Task statement: In the entries below, find the string "computer" and return each line holding it.

Material for this exercise:

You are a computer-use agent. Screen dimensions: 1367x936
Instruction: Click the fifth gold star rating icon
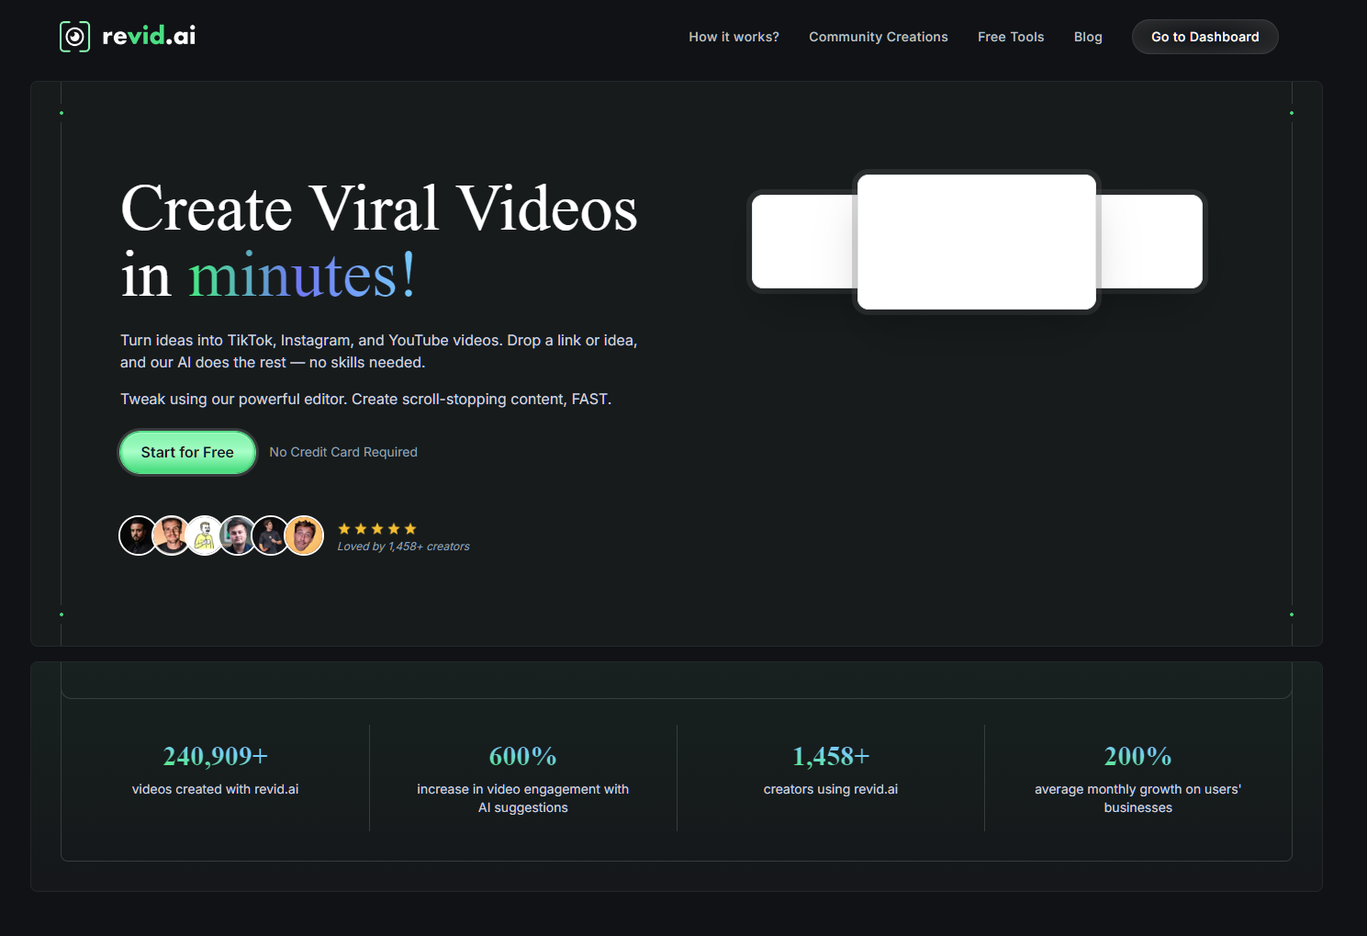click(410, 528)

...

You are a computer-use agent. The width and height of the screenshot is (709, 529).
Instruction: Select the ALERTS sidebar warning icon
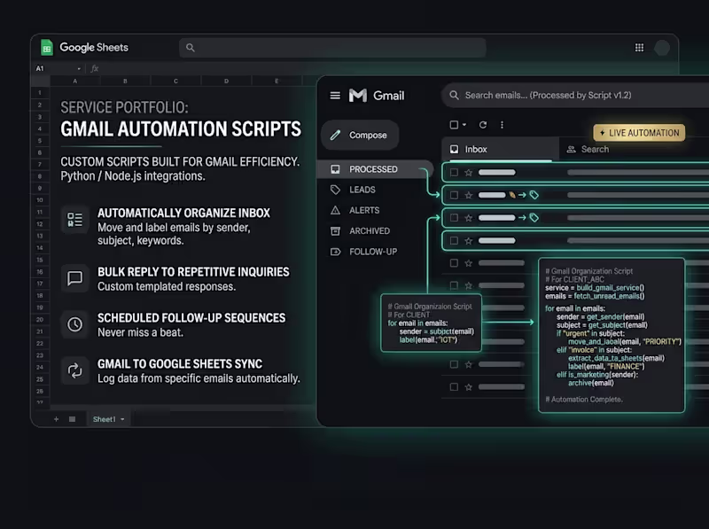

...

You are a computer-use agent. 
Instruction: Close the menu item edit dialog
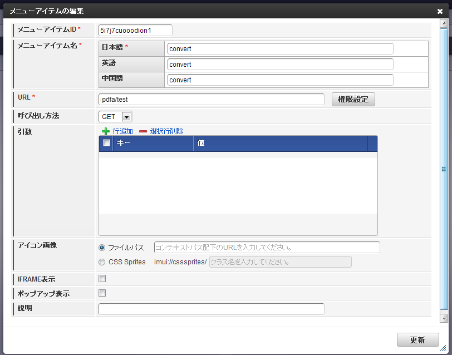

Finished exercise:
You are a computer-use agent. Screen dimensions: 1367x936
You are a computer-use agent. The width and height of the screenshot is (709, 529).
You are a computer-use agent. 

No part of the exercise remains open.